The Company has established a hierarchy to measure its financial instruments at fair value which requires it to maximize the use of observable inputs and minimize the use of unobservable inputs when measuring fair value. The hierarchy defines three levels of inputs that may be used to measure fair value:

Level 1 – Unadjusted quoted prices in active markets for identical, unrestricted assets and liabilities that the reporting entity has the ability to access at the measurement date.

Level 2 – Inputs other than quoted prices included within Level 1 that are observable for the asset and liability or can be corroborated with observable market data for substantially the entire contractual term of the asset or liability.

Level 3 – Unobservable inputs that reflect the entity’s own assumptions about the assumption market participants would use in the pricing of the asset or liability and are consequently not based on market activity but rather through particular valuation techniques.

Assets and Liabilities Measured at Fair Value on a Recurring Basis

The Company uses a fair value methodology to value the assets and liabilities for its derivative contracts (see Note 9). The Company’s commodity derivative contracts are valued based on observable market data related to the change in price of the underlying commodity and are therefore defined as Level 2 fair value measurements. The Company’s interest rate derivative contracts are valued using a LIBOR rate-based forward price curve model and are therefore defined as Level 2 fair value measurements. Information for assets and liabilities measured at fair value on a recurring basis at December 31, 2009 was as follows (in thousands):

 

     Level 1    Level 2     Level 3    Total  

Commodity-based derivatives

          117,003             117,003   

Interest rate derivatives

          (3,974          (3,974
                              

Total

   $    $ 113,029      $    $ 113,029   
                              

Other Financial Instruments

The estimated fair value of the Company’s other financial instruments has been determined based upon its assessment of available market information and valuation methodologies. However, these estimates may not necessarily be indicative of the amounts that the Company could realize upon the sale or refinancing of such financial instruments.

The Company’s other current assets and liabilities on its consolidated balance sheets are financial instruments. The estimated fair values of these instruments approximate their carrying amounts due to their short-term nature. The estimated fair values of the Company’s debt at December 31, 2009 and 2008, which consists principally of its Senior Notes and borrowings under its credit facility, were $853.0 million and $712.2 million, respectively, compared with the carrying amounts of $786.4 million and $873.7 million, respectively. The Senior Notes were valued based upon recent trading activity. The carrying value of outstanding borrowings under the credit facility, which bear interest at a variable interest rate, approximates their estimated fair value.
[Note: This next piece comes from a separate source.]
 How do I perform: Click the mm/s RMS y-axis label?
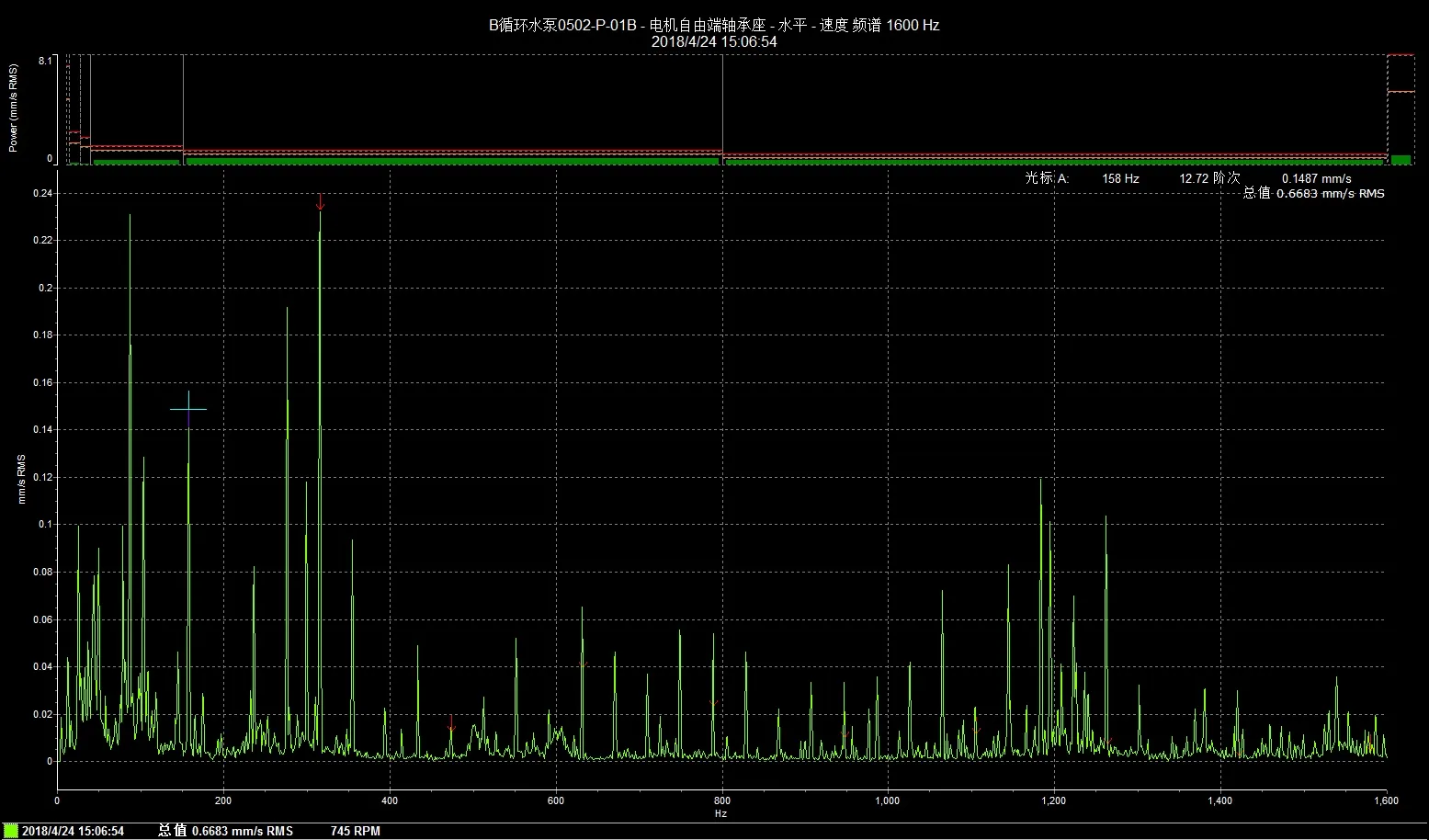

Assets and Liabilities Measured at Fair Value on a Non-Recurring Basis

The Company estimates the fair value of asset retirement obligations based on discounted cash flow projections using numerous estimates, assumptions and judgments regarding such factors at the date of establishment of an asset retirement obligation such as: amounts and timing of settlements; the credit-adjusted risk-free rate of the Company; and estimated inflation rates (see Note 6).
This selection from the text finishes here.